Pernyataan yang dirilis pada hari Sabtu (10/01) itu hanya memberikan rincian informasi terbatas. Namun, Kementerian Pertahanan akan segera "mengeluarkan peraturan, prosedur, perintah pengumuman, pemberitahuan, dan instruksi yang diperlukan."

Meskipun aturan wajib militer secara nominal telah ada di Myanmar sejak tahun 2010, hingga saat ini masih belum diberlakukan.

Pelatihan militer di Karenni
Beberapa kelompok pemberontak dibentuk sesaat setelah kudeta militer tahun 2021Foto: SOPA Images/Sipa USA/picture alliance

Kelompok etnis minoritas dan pejuang pro-demokrasi saling bekerja sama

Sejak perebutan kekuasaan pada tahun 2021, militer Myanmar telah menghadapi tantangan besar dalam beberapa dekade terakhir, di negara yang telah lama dikenal dengan ketidakstabilan dan pemberontakan dalam negeri.

Aliansi tiga kelompok pemberontak etnis minoritas dan pejuang pro-demokrasi yang disebut "Pasukan Pertahanan Rakyat", telah lama bergabung sejak junta Myanmar mengkudeta negara itu. Pada bulan Oktober tahun lalu, aliansi itu telah melancarkan serangan terkoordinasi terhadap Tatmadaw, sebutan untuk junta militer, yang menyebabkan kerugian besar dalam jumlah personel dan kekuasaan wilayah. 
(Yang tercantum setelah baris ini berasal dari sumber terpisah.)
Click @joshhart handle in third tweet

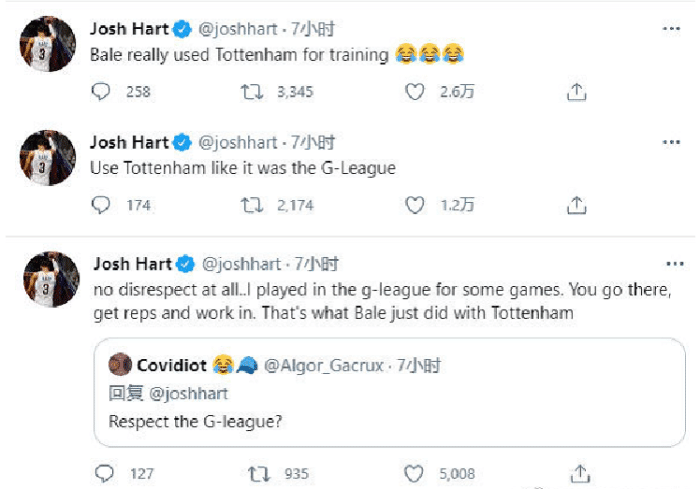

Upaya terbaru untuk menengahi gencatan senjata ternyata tidak berhasil.

Terjadi serangan balasan yang bermula di negara bagian Shan, yang hampir tidak pernah dikuasai oleh pemerintah pusat Myanmar selama beberapa dekade, yang merupakan pintu gerbang timur Myanmar menuju negara tetangga, Cina.

Pemerintah Myanmar di pengasingan mengatakan bahwa kebijakan pertahanan negara di masa depan harus disatukan sehingga akan lebih baik posisinya bagi para pejuang etnis minoritas yang pernah menuntut kemerdekaan atau otonomi bagi daerah mereka.

Tatmadaw justru sedang berjuang untuk merekrut tentara dan dikabarkan telah memaksa beberapa personel nontempur untuk berada di garis depan.

Personel Penjaga Perbatasan Myanmar di perbatasan Bangladesh
Personel Penjaga Perbatasan (BGP) Myanmar di negara bagian Rakhine melarikan diri melintasi perbatasan Bangladesh setelah kalah dalam pertempuranFoto: Zabed Hasnain Chowdhury/NurPhoto/picture alliance

Junta tarik mundur pasukan di perbatasan dengan Bangladesh

Kesulitan yang dihadapi oleh junta militer di medan perang menjadi sangat terlihat di perbatasan Myanmar dengan Bangladesh pada awal pekan ini. 

Pasukan pemberontak mengambil alih sebuah pos penjagaan perbatasan, memaksa lebih dari 300 personel militer dan keamanan yang banyak di antaranya terluka, harus melarikan diri melintasi perbatasan ke Bangladesh untuk mencari perlindungan. 

Ini merupakan yang pertama kali bagi pasukan pemerintah Myanmar untuk melarikan diri dengan melintasi perbatasan seperti itu, selama konflik berlangsung.

Dalam beberapa tahun terakhir, Muslim Rohingya yang merupakan sebagian besar penduduk negara bagian Rakhine di negara Myanmar yang mayoritas beragama Buddha, yang telah melakukan segala upaya untuk melarikan diri dengan melintasi perbatasan itu demi menghindar dari pasukan keamanan Myanmar.

Di tengah bentrokan di perbatasan dengan Bangladesh itu, India juga mengumumkan pada tanggal 8 Februari bahwa pihaknya telah membatalkan perjanjian pergerakan bebas dengan Myanmar.

Langkah itu dilakukan India "untuk memastikan keamanan internal negara dan untuk mempertahankan struktur demografis Negara Bagian Timur Laut India, yang berbatasan dengan Myanmar," kata Menteri Dalam Negeri Amit Shah di media sosialnya.

Shah menambahkan bahwa meskipun proses pembatalan perjanjian ini akan memakan waktu, kementeriannya juga telah merekomendasikan penangguhan perjanjian ini untuk sementara waktu.